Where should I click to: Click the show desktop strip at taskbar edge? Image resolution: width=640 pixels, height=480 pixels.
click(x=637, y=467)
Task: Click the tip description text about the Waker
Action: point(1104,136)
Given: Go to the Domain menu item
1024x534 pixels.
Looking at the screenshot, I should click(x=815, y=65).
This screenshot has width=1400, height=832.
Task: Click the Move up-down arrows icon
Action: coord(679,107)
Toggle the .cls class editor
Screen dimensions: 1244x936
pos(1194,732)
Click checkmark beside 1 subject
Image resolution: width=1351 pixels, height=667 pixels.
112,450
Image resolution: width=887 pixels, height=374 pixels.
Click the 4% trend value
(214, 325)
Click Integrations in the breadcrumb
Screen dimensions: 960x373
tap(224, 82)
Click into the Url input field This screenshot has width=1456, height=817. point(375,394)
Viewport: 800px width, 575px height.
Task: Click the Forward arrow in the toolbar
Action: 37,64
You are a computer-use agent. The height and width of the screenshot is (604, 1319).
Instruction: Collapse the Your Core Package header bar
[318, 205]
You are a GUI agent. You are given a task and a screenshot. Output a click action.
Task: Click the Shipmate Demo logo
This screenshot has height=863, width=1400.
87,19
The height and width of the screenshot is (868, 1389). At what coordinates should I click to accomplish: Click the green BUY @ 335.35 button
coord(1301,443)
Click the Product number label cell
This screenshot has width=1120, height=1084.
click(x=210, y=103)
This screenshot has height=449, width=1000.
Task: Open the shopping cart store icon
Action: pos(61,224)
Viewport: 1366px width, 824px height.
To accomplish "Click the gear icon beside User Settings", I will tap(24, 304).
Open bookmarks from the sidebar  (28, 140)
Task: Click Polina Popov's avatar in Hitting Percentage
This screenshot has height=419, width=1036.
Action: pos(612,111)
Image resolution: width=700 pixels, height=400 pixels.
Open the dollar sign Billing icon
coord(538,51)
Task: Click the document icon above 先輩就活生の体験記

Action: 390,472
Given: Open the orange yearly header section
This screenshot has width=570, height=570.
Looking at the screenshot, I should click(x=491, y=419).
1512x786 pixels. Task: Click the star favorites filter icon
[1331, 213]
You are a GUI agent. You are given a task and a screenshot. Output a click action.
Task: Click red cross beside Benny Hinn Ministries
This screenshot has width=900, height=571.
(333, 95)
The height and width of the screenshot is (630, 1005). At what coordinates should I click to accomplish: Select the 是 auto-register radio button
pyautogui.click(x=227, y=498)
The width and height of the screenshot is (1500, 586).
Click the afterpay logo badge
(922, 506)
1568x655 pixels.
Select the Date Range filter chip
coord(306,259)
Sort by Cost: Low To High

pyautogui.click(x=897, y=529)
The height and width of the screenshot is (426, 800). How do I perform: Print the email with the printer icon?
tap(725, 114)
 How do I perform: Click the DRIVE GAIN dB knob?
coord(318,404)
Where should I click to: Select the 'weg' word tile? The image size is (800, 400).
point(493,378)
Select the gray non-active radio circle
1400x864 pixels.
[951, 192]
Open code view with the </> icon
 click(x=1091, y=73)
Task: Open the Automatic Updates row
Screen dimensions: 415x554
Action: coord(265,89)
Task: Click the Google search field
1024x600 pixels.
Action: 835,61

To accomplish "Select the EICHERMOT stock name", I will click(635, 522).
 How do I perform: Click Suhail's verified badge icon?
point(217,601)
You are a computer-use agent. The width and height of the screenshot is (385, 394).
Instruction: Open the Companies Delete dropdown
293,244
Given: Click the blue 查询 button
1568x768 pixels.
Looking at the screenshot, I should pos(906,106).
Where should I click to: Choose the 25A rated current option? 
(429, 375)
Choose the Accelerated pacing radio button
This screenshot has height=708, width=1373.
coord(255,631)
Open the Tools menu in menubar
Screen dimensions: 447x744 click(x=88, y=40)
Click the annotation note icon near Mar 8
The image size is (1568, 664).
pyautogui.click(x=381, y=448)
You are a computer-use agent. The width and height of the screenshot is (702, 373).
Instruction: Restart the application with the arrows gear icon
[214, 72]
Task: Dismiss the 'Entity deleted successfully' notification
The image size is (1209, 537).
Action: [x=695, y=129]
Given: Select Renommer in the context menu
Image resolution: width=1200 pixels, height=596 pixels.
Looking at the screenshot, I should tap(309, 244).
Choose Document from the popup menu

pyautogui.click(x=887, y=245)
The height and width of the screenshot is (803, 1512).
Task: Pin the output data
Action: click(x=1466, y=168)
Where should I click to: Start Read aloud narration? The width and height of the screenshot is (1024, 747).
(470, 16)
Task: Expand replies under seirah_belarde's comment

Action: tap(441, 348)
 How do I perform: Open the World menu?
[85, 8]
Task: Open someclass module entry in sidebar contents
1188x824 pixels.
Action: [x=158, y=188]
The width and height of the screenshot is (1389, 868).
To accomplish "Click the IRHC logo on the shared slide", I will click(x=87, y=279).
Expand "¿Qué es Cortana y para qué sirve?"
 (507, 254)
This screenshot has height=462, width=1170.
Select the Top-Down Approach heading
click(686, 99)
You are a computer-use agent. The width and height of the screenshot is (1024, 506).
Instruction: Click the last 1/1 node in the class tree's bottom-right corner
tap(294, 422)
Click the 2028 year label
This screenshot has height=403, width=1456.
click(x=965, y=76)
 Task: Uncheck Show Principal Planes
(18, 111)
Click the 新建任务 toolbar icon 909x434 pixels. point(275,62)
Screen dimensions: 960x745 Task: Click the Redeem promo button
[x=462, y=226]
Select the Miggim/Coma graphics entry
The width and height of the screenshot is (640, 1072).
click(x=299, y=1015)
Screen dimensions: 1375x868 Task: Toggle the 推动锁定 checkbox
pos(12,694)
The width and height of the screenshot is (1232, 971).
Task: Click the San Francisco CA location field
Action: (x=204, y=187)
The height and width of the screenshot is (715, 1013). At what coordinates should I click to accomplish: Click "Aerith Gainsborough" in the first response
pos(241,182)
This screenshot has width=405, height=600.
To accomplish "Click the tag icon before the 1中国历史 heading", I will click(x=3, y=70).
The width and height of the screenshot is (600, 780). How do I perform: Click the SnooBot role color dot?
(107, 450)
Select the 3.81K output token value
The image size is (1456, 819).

───

- **What needs to be done**
Without any alteration, the preceding material should be retyped in full.

- **Answer to this exercise**
Where should I click to: Click the show desktop strip at taskbar edge? Image resolution: width=640 pixels, height=480 pixels.
click(x=637, y=467)
Task: Click the tip description text about the Waker
Action: point(1104,136)
Given: Go to the Domain menu item
1024x534 pixels.
Looking at the screenshot, I should click(x=815, y=65).
This screenshot has width=1400, height=832.
Task: Click the Move up-down arrows icon
Action: coord(679,107)
Toggle the .cls class editor
Screen dimensions: 1244x936
pos(1194,732)
Click checkmark beside 1 subject
Image resolution: width=1351 pixels, height=667 pixels.
112,450
Image resolution: width=887 pixels, height=374 pixels.
Click the 4% trend value
(214, 325)
Click Integrations in the breadcrumb
Screen dimensions: 960x373
tap(224, 82)
Click into the Url input field This screenshot has width=1456, height=817. point(375,394)
Viewport: 800px width, 575px height.
Task: Click the Forward arrow in the toolbar
Action: 37,64
You are a computer-use agent. The height and width of the screenshot is (604, 1319).
Instruction: Collapse the Your Core Package header bar
[318, 205]
You are a GUI agent. You are given a task and a screenshot. Output a click action.
Task: Click the Shipmate Demo logo
This screenshot has height=863, width=1400.
87,19
The height and width of the screenshot is (868, 1389). At what coordinates should I click to accomplish: Click the green BUY @ 335.35 button
coord(1301,443)
Click the Product number label cell
This screenshot has width=1120, height=1084.
click(x=210, y=103)
This screenshot has height=449, width=1000.
Task: Open the shopping cart store icon
Action: pos(61,224)
Viewport: 1366px width, 824px height.
To accomplish "Click the gear icon beside User Settings", I will tap(24, 304).
Open bookmarks from the sidebar  (28, 140)
Task: Click Polina Popov's avatar in Hitting Percentage
This screenshot has height=419, width=1036.
Action: pos(612,111)
Image resolution: width=700 pixels, height=400 pixels.
Open the dollar sign Billing icon
coord(538,51)
Task: Click the document icon above 先輩就活生の体験記

Action: 390,472
Given: Open the orange yearly header section
This screenshot has width=570, height=570.
Looking at the screenshot, I should click(x=491, y=419).
1512x786 pixels. Task: Click the star favorites filter icon
[1331, 213]
You are a GUI agent. You are given a task and a screenshot. Output a click action.
Task: Click red cross beside Benny Hinn Ministries
This screenshot has width=900, height=571.
(333, 95)
The height and width of the screenshot is (630, 1005). At what coordinates should I click to accomplish: Select the 是 auto-register radio button
pyautogui.click(x=227, y=498)
The width and height of the screenshot is (1500, 586).
Click the afterpay logo badge
(922, 506)
1568x655 pixels.
Select the Date Range filter chip
coord(306,259)
Sort by Cost: Low To High

pyautogui.click(x=897, y=529)
The height and width of the screenshot is (426, 800). How do I perform: Print the email with the printer icon?
tap(725, 114)
 How do I perform: Click the DRIVE GAIN dB knob?
coord(318,404)
Where should I click to: Select the 'weg' word tile? The image size is (800, 400).
point(493,378)
Select the gray non-active radio circle
1400x864 pixels.
[951, 192]
Open code view with the </> icon
 click(x=1091, y=73)
Task: Open the Automatic Updates row
Screen dimensions: 415x554
Action: coord(265,89)
Task: Click the Google search field
1024x600 pixels.
Action: 835,61

To accomplish "Select the EICHERMOT stock name", I will click(635, 522).
 How do I perform: Click Suhail's verified badge icon?
point(217,601)
You are a computer-use agent. The width and height of the screenshot is (385, 394).
Instruction: Open the Companies Delete dropdown
293,244
Given: Click the blue 查询 button
1568x768 pixels.
Looking at the screenshot, I should pos(906,106).
Where should I click to: Choose the 25A rated current option? 
(429, 375)
Choose the Accelerated pacing radio button
This screenshot has height=708, width=1373.
coord(255,631)
Open the Tools menu in menubar
Screen dimensions: 447x744 click(x=88, y=40)
Click the annotation note icon near Mar 8
The image size is (1568, 664).
pyautogui.click(x=381, y=448)
You are a computer-use agent. The width and height of the screenshot is (702, 373).
Instruction: Restart the application with the arrows gear icon
[214, 72]
Task: Dismiss the 'Entity deleted successfully' notification
The image size is (1209, 537).
Action: [x=695, y=129]
Given: Select Renommer in the context menu
Image resolution: width=1200 pixels, height=596 pixels.
Looking at the screenshot, I should tap(309, 244).
Choose Document from the popup menu

pyautogui.click(x=887, y=245)
The height and width of the screenshot is (803, 1512).
Task: Pin the output data
Action: click(x=1466, y=168)
Where should I click to: Start Read aloud narration? The width and height of the screenshot is (1024, 747).
(470, 16)
Task: Expand replies under seirah_belarde's comment

Action: tap(441, 348)
 How do I perform: Open the World menu?
[85, 8]
Task: Open someclass module entry in sidebar contents
1188x824 pixels.
Action: [x=158, y=188]
The width and height of the screenshot is (1389, 868).
To accomplish "Click the IRHC logo on the shared slide", I will click(x=87, y=279).
Expand "¿Qué es Cortana y para qué sirve?"
 (507, 254)
This screenshot has height=462, width=1170.
Select the Top-Down Approach heading
click(686, 99)
You are a computer-use agent. The width and height of the screenshot is (1024, 506).
Instruction: Click the last 1/1 node in the class tree's bottom-right corner
tap(294, 422)
Click the 2028 year label
This screenshot has height=403, width=1456.
click(x=965, y=76)
 Task: Uncheck Show Principal Planes
(18, 111)
Click the 新建任务 toolbar icon 909x434 pixels. point(275,62)
Screen dimensions: 960x745 Task: Click the Redeem promo button
[x=462, y=226]
Select the Miggim/Coma graphics entry
The width and height of the screenshot is (640, 1072).
click(x=299, y=1015)
Screen dimensions: 1375x868 Task: Toggle the 推动锁定 checkbox
pos(12,694)
The width and height of the screenshot is (1232, 971).
Task: Click the San Francisco CA location field
Action: (x=204, y=187)
The height and width of the screenshot is (715, 1013). At what coordinates should I click to accomplish: Click "Aerith Gainsborough" in the first response
pos(241,182)
This screenshot has width=405, height=600.
To accomplish "Click the tag icon before the 1中国历史 heading", I will click(x=3, y=70).
The width and height of the screenshot is (600, 780). How do I perform: Click the SnooBot role color dot?
(107, 450)
Select the 3.81K output token value
The image size is (1456, 819).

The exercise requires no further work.